Ragdoll cats can be expensive in terms of the initial cost to adopt and the ongoing expenses for their care. Additionally, due to their popularity, you may have to wait for a Ragdoll kitten to become available from a reputable breeder.

17. Curiosity

While curiosity is a typical feline trait, Ragdoll cats are known to be especially inquisitive. This can lead them to investigate places they shouldn’t, like open cabinets or appliances.

Make sure to keep potentially dangerous items out of reach and secure any hazardous areas.

18. Vulnerability to Predators

Ragdoll cats are more susceptible to falling victim to predators if allowed outdoors due to their lack of survival instincts. It’s crucial to keep your Ragdoll cat safe by providing them with a secure indoor environment.

19. Lack of Street Smarts

Ragdoll cats don’t have the same level of street smarts as other breeds, making them more prone to accidents or getting lost if allowed outside.

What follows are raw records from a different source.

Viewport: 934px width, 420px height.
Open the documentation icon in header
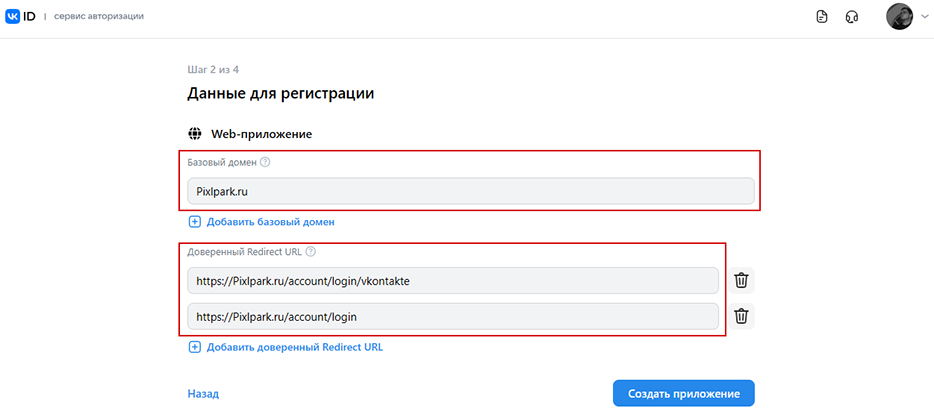(822, 17)
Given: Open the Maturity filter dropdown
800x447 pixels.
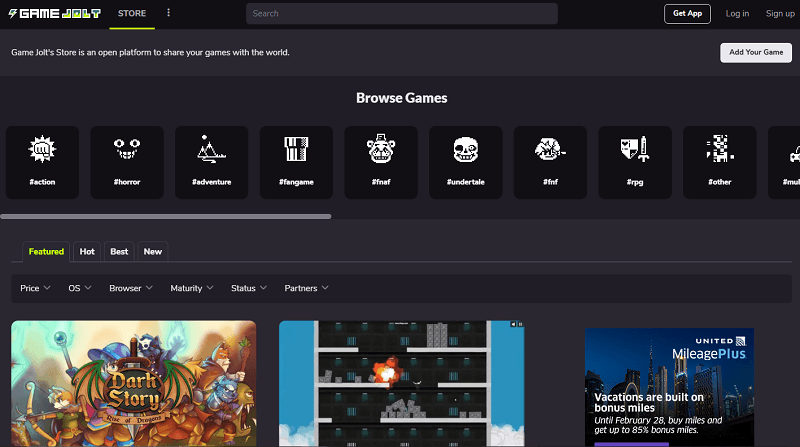Looking at the screenshot, I should point(192,288).
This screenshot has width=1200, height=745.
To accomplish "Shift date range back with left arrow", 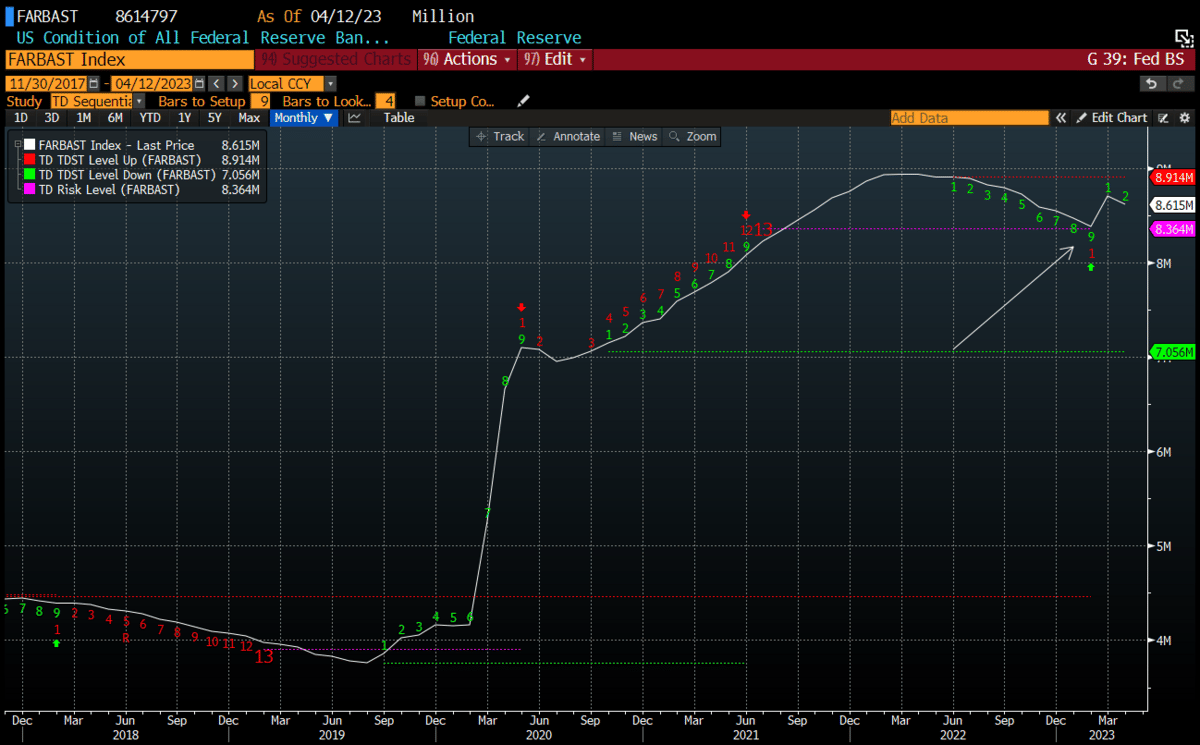I will (x=215, y=84).
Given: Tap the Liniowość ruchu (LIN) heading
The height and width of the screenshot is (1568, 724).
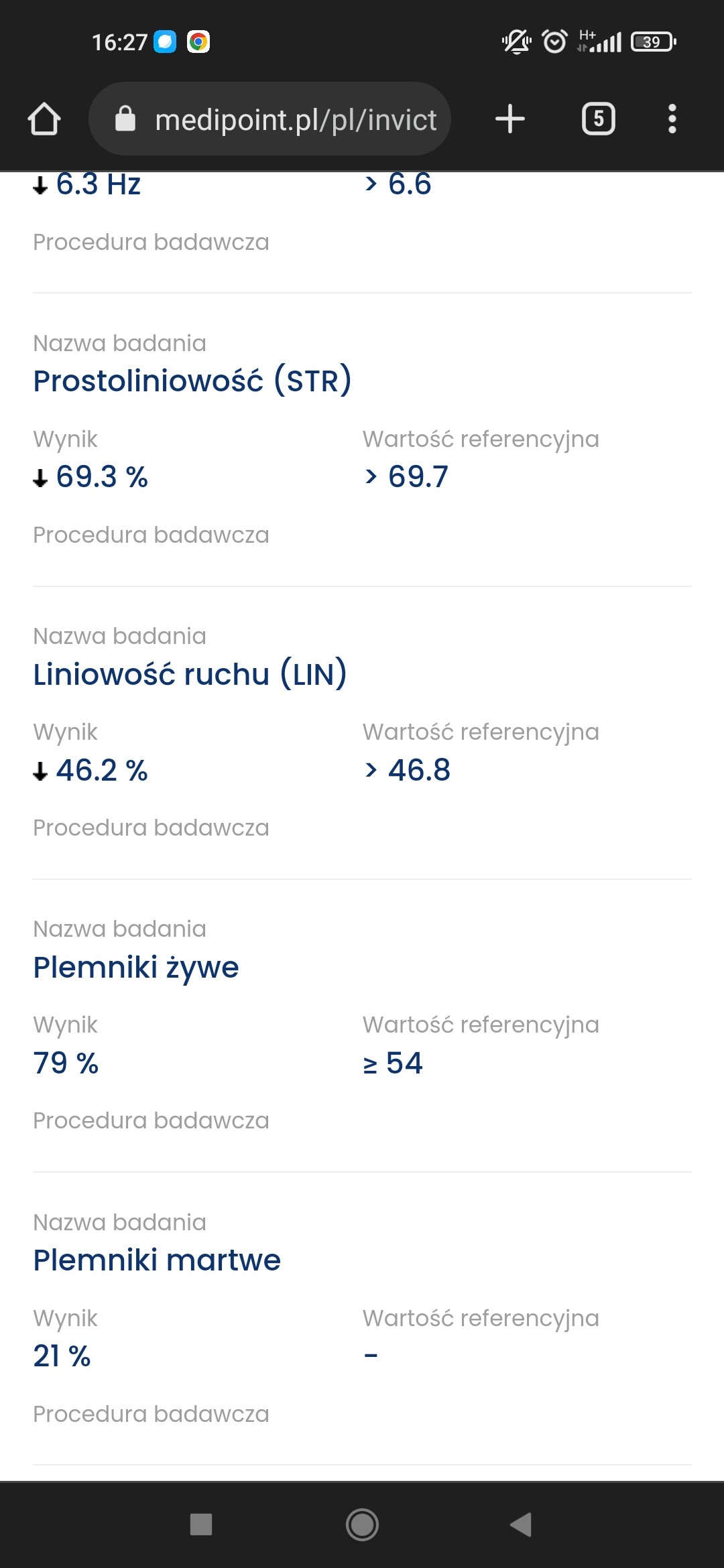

To keep your Ragdoll safe, ensure they always remain indoors and have proper identification, such as a microchip or collar with ID tags.

20. Other Pets

While Ragdoll cats are generally friendly and can get along well with other pets, it’s essential to introduce them gradually and monitor their interactions. Some Ragdolls may not tolerate other animals, especially if they’re not used to sharing their space.

21. Young Children

Ragdoll cats are usually gentle and patient, making them suitable for families with young children. However, teaching kids how to interact with cats respectfully is crucial, as rough handling or excessive noise can cause stress or injury to your feline friend.


While Ragdoll cats are undeniably lovable and make wonderful companions, weighing the pros and cons before bringing one into your home is crucial.

By considering potential health issues, grooming and maintenance requirements, behavioral challenges, lifestyle considerations, safety concerns, and compatibility with other pets and young children, you can decide whether a Ragdoll cat is the right fit for you and your family.

Remember, every cat is unique, and not all Ragdoll cats will exhibit all of these traits or issues.

If you’re considering adopting a Ragdoll, do thorough research and speak with reputable breeders or rescue organizations to ensure you’re prepared for the commitment and responsibilities that come with owning this beautiful breed.